* **What to do**: Each entry is to be retyped exactly as it stands.

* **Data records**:
----------------------------------------

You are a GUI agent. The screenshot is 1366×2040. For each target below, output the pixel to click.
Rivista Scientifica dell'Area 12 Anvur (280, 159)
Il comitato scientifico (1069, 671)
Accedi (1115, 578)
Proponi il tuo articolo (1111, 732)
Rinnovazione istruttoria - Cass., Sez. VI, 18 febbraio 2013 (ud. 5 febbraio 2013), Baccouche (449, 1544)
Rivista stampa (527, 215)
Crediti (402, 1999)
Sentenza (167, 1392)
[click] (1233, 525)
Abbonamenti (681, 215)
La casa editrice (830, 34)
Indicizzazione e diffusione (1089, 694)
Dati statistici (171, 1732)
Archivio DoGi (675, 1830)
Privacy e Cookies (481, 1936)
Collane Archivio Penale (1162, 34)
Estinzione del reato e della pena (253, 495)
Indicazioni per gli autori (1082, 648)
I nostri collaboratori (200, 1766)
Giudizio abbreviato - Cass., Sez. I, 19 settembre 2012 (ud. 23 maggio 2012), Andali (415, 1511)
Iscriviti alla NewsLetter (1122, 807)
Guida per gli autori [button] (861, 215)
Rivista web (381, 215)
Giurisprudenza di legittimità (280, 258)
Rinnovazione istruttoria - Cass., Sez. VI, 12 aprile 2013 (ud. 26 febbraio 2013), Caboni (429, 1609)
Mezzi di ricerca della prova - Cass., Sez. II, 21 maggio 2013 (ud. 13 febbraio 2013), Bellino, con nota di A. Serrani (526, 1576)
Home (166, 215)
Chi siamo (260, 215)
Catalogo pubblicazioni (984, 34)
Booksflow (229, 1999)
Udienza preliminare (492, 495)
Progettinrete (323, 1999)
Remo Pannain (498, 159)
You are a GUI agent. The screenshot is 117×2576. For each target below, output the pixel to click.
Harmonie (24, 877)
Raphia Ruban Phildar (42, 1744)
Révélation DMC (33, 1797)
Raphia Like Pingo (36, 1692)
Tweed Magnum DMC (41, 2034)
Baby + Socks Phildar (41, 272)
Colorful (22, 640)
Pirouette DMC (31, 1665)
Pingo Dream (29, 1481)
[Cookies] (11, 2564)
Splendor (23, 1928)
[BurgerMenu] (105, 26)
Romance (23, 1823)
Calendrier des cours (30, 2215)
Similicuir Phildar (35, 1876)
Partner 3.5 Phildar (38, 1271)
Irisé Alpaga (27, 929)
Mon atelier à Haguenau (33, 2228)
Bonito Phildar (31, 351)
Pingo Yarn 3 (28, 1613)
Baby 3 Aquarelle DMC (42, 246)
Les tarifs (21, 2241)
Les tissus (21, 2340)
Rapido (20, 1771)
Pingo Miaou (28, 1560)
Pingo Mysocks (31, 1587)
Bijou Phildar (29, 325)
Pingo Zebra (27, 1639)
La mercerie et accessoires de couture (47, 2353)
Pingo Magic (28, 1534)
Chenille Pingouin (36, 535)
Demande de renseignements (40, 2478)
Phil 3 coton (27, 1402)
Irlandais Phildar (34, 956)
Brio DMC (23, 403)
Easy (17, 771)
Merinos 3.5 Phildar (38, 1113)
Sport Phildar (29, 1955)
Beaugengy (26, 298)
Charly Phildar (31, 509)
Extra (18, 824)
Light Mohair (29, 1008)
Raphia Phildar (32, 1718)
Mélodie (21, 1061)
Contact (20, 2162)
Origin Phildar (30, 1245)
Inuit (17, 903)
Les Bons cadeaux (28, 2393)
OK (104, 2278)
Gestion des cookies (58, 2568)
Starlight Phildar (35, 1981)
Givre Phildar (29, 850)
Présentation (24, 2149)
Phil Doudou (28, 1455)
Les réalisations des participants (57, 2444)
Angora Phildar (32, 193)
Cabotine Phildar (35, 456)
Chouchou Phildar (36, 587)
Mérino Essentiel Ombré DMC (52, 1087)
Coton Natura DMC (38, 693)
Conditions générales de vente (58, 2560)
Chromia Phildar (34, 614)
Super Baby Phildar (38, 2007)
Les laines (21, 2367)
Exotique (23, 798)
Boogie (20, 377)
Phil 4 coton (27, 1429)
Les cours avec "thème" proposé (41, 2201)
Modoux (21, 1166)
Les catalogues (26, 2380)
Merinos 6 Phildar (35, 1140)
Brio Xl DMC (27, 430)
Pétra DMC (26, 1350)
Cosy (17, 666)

----------------------------------------

* **Task answer**:
You are a GUI agent. The screenshot is 1366×2040. For each target below, output the pixel to click.
Rivista Scientifica dell'Area 12 Anvur (280, 159)
Il comitato scientifico (1069, 671)
Accedi (1115, 578)
Proponi il tuo articolo (1111, 732)
Rinnovazione istruttoria - Cass., Sez. VI, 18 febbraio 2013 (ud. 5 febbraio 2013), Baccouche (449, 1544)
Rivista stampa (527, 215)
Crediti (402, 1999)
Sentenza (167, 1392)
[click] (1233, 525)
Abbonamenti (681, 215)
La casa editrice (830, 34)
Indicizzazione e diffusione (1089, 694)
Dati statistici (171, 1732)
Archivio DoGi (675, 1830)
Privacy e Cookies (481, 1936)
Collane Archivio Penale (1162, 34)
Estinzione del reato e della pena (253, 495)
Indicazioni per gli autori (1082, 648)
I nostri collaboratori (200, 1766)
Giudizio abbreviato - Cass., Sez. I, 19 settembre 2012 (ud. 23 maggio 2012), Andali (415, 1511)
Iscriviti alla NewsLetter (1122, 807)
Guida per gli autori [button] (861, 215)
Rivista web (381, 215)
Giurisprudenza di legittimità (280, 258)
Rinnovazione istruttoria - Cass., Sez. VI, 12 aprile 2013 (ud. 26 febbraio 2013), Caboni (429, 1609)
Mezzi di ricerca della prova - Cass., Sez. II, 21 maggio 2013 (ud. 13 febbraio 2013), Bellino, con nota di A. Serrani (526, 1576)
Home (166, 215)
Chi siamo (260, 215)
Catalogo pubblicazioni (984, 34)
Booksflow (229, 1999)
Udienza preliminare (492, 495)
Progettinrete (323, 1999)
Remo Pannain (498, 159)
You are a GUI agent. The screenshot is 117×2576. For each target below, output the pixel to click.
Harmonie (24, 877)
Raphia Ruban Phildar (42, 1744)
Révélation DMC (33, 1797)
Raphia Like Pingo (36, 1692)
Tweed Magnum DMC (41, 2034)
Baby + Socks Phildar (41, 272)
Colorful (22, 640)
Pirouette DMC (31, 1665)
Pingo Dream (29, 1481)
[Cookies] (11, 2564)
Splendor (23, 1928)
[BurgerMenu] (105, 26)
Romance (23, 1823)
Calendrier des cours (30, 2215)
Similicuir Phildar (35, 1876)
Partner 3.5 Phildar (38, 1271)
Irisé Alpaga (27, 929)
Mon atelier à Haguenau (33, 2228)
Bonito Phildar (31, 351)
Pingo Yarn 3 (28, 1613)
Baby 3 Aquarelle DMC (42, 246)
Les tarifs (21, 2241)
Les tissus (21, 2340)
Rapido (20, 1771)
Pingo Miaou (28, 1560)
Pingo Mysocks (31, 1587)
Bijou Phildar (29, 325)
Pingo Zebra (27, 1639)
La mercerie et accessoires de couture (47, 2353)
Pingo Magic (28, 1534)
Chenille Pingouin (36, 535)
Demande de renseignements (40, 2478)
Phil 3 coton (27, 1402)
Irlandais Phildar (34, 956)
Brio DMC (23, 403)
Easy (17, 771)
Merinos 3.5 Phildar (38, 1113)
Sport Phildar (29, 1955)
Beaugengy (26, 298)
Charly Phildar (31, 509)
Extra (18, 824)
Light Mohair (29, 1008)
Raphia Phildar (32, 1718)
Mélodie (21, 1061)
Contact (20, 2162)
Origin Phildar (30, 1245)
Inuit (17, 903)
Les Bons cadeaux (28, 2393)
OK (104, 2278)
Gestion des cookies (58, 2568)
Starlight Phildar (35, 1981)
Givre Phildar (29, 850)
Présentation (24, 2149)
Phil Doudou (28, 1455)
Les réalisations des participants (57, 2444)
Angora Phildar (32, 193)
Cabotine Phildar (35, 456)
Chouchou Phildar (36, 587)
Mérino Essentiel Ombré DMC (52, 1087)
Coton Natura DMC (38, 693)
Conditions générales de vente (58, 2560)
Chromia Phildar (34, 614)
Super Baby Phildar (38, 2007)
Les laines (21, 2367)
Exotique (23, 798)
Boogie (20, 377)
Phil 4 coton (27, 1429)
Les cours avec "thème" proposé (41, 2201)
Modoux (21, 1166)
Les catalogues (26, 2380)
Merinos 6 Phildar (35, 1140)
Brio Xl DMC (27, 430)
Pétra DMC (26, 1350)
Cosy (17, 666)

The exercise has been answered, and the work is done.